• _Exercice court A_
Repérez dans les entrées ci-dessous chaque ligne contenant le mot « This » et recopiez-la.

Accès à l’information en Haïti : où en est-on ?

Trente-huit ans après la reconnaissance par la Constitution de 1987, l’accès à l’information reste théorique faute de lois spécifiques
Homme sérieux avec journal en utilisant un smartphone Homme sérieux avec journal en utilisant un smartphone
Homme sérieux avec journal en utilisant un smartphone

Trente-huit ans après la reconnaissance du droit à l’information par la Constitution de 1987, aucune loi n’existe en Haïti pour rendre effectif ce droit fondamental des citoyennes et citoyens.

La Constitution de 1987 reconnaît le droit d’accès à l’information en Haïti. Une condition réglementaire de toute démocratie. Pourtant, ce principe – démocratique – reste largement théorique : aucune législation spécifique ne permet aux citoyennes et citoyens d’exiger des institutions publiques la communication d’informations. Cette carence fragilise la transparence, limite la redevabilité et affaiblit le contrôle citoyen sur la gestion publique.

« Il n’existe à ce jour aucune loi sur l’accès à l’information en Haïti. » — Avocat, Port-au-Prince

Une base constitutionnelle établie 

L’article 40 de la Constitution dispose :  “ Obligation est faite à l’État de donner publicité par voie de presse parlée, écrite et télévisée, en langues créole et française, aux lois, arrêtés, décrets, accords internationaux, traités, conventions, à tout ce qui touche la vie nationale, exception faite pour les informations relevant de la sécurité nationale”.

Cette reconnaissance ne couvre toutefois, à première vue, qu’un seul versant du droit à l’information : l’obligation de l’État d’informer le public sur ses décisions et activités. Le second volet – le droit du citoyen à demander et obtenir une information détenue par l’administration – n’y figure pas. Mais s’il est admis que le droit d’être informé implique in fine le droit d’informer, la base constitutionnelle est posée pour le législateur d’encadrer et de définir son application. 

Un avocat au barreau de Port-au-Prince, questionné sur l’existence d’une loi  sur l’accès à l’information, nous a déclaré : « Il n’existe à ce jour aucune loi sur l’accès à l’information en Haïti. En revanche, une proposition de loi est dans les tiroirs de l’ULCC, en attente d’un Parlement. »

Près de quatre décennies après 1987, le pays reste donc sans cadre légal clair pour l’accès à l’information.

Les conséquences d’un vide juridique

En l’absence de loi contraignant les organismes publics à ouvrir leurs livres et archives , il est presque impossible pour un citoyen d’évaluer objectivement la performance des responsables publics. Certes, des institutions autonomes de contrôle existent, comme l’Unité Centrale de Renseignements Financiers (UCREF), la Commission Nationale des Marchés Publics (CNMP) ou encore l’ULCC. Mais leur rôle reste limité et ne compense pas l’absence d’un droit généralisé d’accès à l’information.

« L’accès à l’information est un pilier central de la démocratie, indispensable à une opinion citoyenne éclairée. »

Pourquoi l’accès à l’information est-il essentiel ?

Dans un régime démocratique, les citoyens doivent pouvoir choisir leurs gouvernants sur la base d’une opinion éclairée. Or, sans information fiable et complète, ce choix est biaisé ou manipulé.

Extrait du jeu de données
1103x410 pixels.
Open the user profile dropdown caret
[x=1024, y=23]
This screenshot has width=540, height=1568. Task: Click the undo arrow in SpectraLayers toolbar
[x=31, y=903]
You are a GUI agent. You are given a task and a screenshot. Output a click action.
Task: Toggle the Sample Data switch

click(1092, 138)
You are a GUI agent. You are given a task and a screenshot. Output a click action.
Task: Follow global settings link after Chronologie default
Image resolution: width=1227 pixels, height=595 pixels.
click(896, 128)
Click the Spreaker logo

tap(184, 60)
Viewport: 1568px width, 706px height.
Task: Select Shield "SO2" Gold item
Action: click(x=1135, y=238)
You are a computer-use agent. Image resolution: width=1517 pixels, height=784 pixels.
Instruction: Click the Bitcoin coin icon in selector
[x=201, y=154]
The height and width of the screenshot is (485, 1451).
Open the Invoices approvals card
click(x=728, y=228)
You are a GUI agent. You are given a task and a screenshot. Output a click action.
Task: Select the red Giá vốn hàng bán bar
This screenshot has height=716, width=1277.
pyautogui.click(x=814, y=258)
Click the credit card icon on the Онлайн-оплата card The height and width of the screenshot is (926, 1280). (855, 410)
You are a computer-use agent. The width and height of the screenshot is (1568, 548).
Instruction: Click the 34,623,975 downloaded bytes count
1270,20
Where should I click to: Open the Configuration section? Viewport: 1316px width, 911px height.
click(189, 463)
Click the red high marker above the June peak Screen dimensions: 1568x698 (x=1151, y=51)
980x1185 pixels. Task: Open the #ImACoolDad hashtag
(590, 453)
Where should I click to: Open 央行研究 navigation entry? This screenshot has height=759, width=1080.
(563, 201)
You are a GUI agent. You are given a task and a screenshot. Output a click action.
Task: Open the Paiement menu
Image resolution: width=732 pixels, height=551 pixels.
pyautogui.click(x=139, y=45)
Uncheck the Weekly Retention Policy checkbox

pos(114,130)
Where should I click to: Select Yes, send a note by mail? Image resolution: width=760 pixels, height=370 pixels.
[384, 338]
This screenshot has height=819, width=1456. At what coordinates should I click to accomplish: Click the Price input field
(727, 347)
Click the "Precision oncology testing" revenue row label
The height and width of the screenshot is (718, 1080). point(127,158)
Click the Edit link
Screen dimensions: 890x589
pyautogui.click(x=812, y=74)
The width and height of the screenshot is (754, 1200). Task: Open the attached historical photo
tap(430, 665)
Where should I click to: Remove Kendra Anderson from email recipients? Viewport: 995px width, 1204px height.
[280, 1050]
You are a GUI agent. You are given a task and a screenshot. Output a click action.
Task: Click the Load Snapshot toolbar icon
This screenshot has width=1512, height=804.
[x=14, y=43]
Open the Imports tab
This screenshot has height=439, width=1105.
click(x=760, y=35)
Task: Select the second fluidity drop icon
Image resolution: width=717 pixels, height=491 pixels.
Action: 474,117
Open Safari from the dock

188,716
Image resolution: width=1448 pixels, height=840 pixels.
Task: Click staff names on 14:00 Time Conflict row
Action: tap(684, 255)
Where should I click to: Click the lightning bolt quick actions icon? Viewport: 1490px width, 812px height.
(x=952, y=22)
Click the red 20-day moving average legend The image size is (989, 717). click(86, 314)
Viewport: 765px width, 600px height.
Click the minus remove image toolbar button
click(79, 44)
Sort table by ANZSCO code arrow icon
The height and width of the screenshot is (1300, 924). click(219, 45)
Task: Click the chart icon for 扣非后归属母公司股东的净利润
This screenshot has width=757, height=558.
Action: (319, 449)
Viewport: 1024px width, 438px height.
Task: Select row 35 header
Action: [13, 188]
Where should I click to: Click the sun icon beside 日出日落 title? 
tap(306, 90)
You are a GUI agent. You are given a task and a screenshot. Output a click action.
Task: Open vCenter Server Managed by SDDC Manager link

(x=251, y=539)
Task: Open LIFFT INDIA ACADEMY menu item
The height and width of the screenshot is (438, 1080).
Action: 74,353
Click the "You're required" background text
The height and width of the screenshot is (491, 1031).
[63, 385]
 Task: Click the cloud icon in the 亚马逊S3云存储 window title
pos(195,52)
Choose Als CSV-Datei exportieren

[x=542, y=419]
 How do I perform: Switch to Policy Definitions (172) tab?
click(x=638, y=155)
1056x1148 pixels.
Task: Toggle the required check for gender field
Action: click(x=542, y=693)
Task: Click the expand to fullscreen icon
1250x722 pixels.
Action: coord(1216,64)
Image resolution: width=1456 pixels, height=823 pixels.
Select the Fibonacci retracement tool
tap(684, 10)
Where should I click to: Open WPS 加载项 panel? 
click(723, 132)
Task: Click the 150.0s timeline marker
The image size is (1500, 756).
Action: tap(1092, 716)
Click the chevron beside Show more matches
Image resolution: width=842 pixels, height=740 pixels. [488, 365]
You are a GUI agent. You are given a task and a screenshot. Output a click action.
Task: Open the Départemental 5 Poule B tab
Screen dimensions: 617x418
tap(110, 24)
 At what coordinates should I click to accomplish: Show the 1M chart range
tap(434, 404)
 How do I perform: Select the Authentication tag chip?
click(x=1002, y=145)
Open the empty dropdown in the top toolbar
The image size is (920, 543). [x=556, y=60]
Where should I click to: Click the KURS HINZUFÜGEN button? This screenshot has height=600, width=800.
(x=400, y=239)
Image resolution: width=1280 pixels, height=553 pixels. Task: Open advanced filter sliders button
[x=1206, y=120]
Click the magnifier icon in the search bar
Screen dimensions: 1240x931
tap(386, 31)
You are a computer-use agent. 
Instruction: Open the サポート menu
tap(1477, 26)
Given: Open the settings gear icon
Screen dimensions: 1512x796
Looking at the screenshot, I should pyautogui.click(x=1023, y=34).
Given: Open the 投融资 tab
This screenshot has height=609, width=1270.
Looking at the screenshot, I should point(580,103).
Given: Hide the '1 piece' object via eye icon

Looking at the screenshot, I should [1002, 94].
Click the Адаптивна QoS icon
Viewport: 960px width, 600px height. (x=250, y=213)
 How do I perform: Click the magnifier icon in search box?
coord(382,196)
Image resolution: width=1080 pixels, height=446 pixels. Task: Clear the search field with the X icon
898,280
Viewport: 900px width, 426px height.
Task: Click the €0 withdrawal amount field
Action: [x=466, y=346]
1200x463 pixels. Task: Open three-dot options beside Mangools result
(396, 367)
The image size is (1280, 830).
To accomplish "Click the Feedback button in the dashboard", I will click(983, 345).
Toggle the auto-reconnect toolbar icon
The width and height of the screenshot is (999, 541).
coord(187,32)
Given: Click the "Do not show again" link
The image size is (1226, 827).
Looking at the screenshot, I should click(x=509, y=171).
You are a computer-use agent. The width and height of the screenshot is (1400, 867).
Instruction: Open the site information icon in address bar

• _Exercice court B_
Recopiez le passage de l'extrait commençant par « Dans un régime » et se terminant par « biaisé ou manipulé. », en remplaçant « gouvernants » par « dirigeants ».

• _Bonne réponse A_
This screenshot has width=540, height=1568. Task: Click the undo arrow in SpectraLayers toolbar
This screenshot has height=716, width=1277.
Where should I click to: Open 央行研究 navigation entry? This screenshot has height=759, width=1080.
This screenshot has height=819, width=1456. At what coordinates should I click to accomplish: Click the Price input field
This screenshot has width=1512, height=804.
This screenshot has height=439, width=1105.
This screenshot has width=757, height=558.
Where should I click to: Click the KURS HINZUFÜGEN button? This screenshot has height=600, width=800.
This screenshot has height=609, width=1270.

• _Bonne réponse B_
Dans un régime démocratique, les citoyens doivent pouvoir choisir leurs dirigeants sur la base d’une opinion éclairée. Or, sans information fiable et complète, ce choix est biaisé ou manipulé.